» TASK STATEMENT
Search the entries for the word "computer" and return every line where it is found.

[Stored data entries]
————————
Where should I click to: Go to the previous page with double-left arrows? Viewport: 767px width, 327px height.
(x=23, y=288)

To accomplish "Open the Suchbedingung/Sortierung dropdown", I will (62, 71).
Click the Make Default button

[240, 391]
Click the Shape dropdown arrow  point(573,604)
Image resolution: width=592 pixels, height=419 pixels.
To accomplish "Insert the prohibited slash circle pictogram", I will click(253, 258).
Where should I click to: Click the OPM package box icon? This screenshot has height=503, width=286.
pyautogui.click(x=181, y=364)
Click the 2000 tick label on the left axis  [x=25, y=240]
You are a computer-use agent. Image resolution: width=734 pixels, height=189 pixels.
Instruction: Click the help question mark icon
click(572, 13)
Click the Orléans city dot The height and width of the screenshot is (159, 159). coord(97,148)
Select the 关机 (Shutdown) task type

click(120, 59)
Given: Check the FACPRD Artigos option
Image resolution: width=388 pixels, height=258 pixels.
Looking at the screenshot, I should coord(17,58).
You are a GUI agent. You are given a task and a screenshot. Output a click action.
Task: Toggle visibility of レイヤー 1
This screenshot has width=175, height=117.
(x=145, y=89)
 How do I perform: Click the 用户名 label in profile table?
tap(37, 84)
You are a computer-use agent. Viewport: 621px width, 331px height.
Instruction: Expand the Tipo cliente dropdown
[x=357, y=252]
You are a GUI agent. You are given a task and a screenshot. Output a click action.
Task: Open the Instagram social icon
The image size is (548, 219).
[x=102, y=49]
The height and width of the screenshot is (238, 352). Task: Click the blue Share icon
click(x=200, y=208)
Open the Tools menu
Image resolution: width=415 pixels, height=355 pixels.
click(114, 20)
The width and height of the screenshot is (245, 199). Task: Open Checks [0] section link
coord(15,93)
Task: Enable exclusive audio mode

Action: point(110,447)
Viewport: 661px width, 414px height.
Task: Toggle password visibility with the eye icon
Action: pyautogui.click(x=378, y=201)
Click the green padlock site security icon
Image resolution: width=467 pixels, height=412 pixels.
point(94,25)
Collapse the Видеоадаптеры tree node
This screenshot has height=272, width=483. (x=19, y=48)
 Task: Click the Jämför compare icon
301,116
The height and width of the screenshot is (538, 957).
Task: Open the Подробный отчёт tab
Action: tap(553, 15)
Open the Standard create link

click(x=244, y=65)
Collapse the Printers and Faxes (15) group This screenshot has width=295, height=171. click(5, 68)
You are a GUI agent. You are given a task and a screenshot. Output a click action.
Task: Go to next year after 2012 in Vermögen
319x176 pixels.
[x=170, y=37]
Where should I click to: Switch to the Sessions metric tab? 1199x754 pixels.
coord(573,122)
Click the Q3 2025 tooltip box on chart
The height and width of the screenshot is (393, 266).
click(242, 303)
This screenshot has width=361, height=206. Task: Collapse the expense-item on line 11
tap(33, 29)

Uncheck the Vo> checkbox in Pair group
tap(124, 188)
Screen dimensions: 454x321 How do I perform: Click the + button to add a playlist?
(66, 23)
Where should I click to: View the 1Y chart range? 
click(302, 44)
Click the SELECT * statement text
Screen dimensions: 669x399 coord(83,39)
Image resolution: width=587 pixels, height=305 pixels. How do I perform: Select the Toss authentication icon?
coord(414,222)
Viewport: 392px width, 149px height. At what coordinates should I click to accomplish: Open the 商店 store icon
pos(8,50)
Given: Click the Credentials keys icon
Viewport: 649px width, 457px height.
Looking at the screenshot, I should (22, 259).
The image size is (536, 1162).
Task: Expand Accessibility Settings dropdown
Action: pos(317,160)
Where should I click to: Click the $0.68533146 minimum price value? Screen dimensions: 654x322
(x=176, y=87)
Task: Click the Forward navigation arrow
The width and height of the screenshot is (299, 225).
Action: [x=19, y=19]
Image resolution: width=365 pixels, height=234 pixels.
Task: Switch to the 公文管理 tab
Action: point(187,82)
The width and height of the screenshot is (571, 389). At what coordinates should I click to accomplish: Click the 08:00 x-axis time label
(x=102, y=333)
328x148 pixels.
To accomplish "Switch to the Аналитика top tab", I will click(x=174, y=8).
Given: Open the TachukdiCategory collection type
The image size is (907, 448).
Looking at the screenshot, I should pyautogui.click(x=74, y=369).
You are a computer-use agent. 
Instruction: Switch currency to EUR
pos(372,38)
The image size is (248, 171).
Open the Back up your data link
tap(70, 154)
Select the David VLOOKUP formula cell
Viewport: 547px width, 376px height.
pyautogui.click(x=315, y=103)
————————
» ANSWER TO THIS PROBLEM
You are a computer-use agent. Image resolution: width=734 pixels, height=189 pixels.
You are a computer-use agent. Viewport: 621px width, 331px height.
You are a computer-use agent. 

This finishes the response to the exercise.